Support Configuring a Subset of Activity Types to Consider

In the future, certain services may want to follow an activity state as determined by a subset of user input modes, e.g. recent touch but not recent keypress. This would introduce exponential combinations between the possible input modes.

Given a current lack of interest in more elaborate features, we decided not to prematurely introduce this complexity.

Integrate with System Authentication for Fuchsia

Both System Authentication and UI Activity Service care about some notion of user behavior, but with minimal practical overlap. For instance, System Authentication cares about a more granular set of user presence states, including user distance from the device and whether a user is an account owner.

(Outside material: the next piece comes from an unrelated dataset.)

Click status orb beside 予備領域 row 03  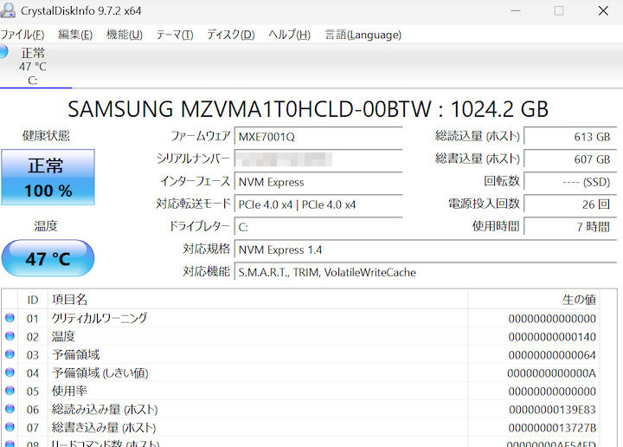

While it might be possible to track user activity in a way which is amenable to both use cases, it may not be necessary to proactively integrate these two systems without a driving use case in mind.

Future work

Allow Subscribers to Configure an Idle Time Threshold

In the future, certain services may want to determine their own recency thresholds for user input interactions. While this RFC does not propose a solution, omitting this feature for simplicity of an initial implementation, the protocols propose may be extended to add support when concrete use cases arise.

Prior art and references

• The chrome.idle API supports “active”, “idle”, and “locked” states.
• Fuchsia's activity notifier in Root Presenter was removed due to unuse.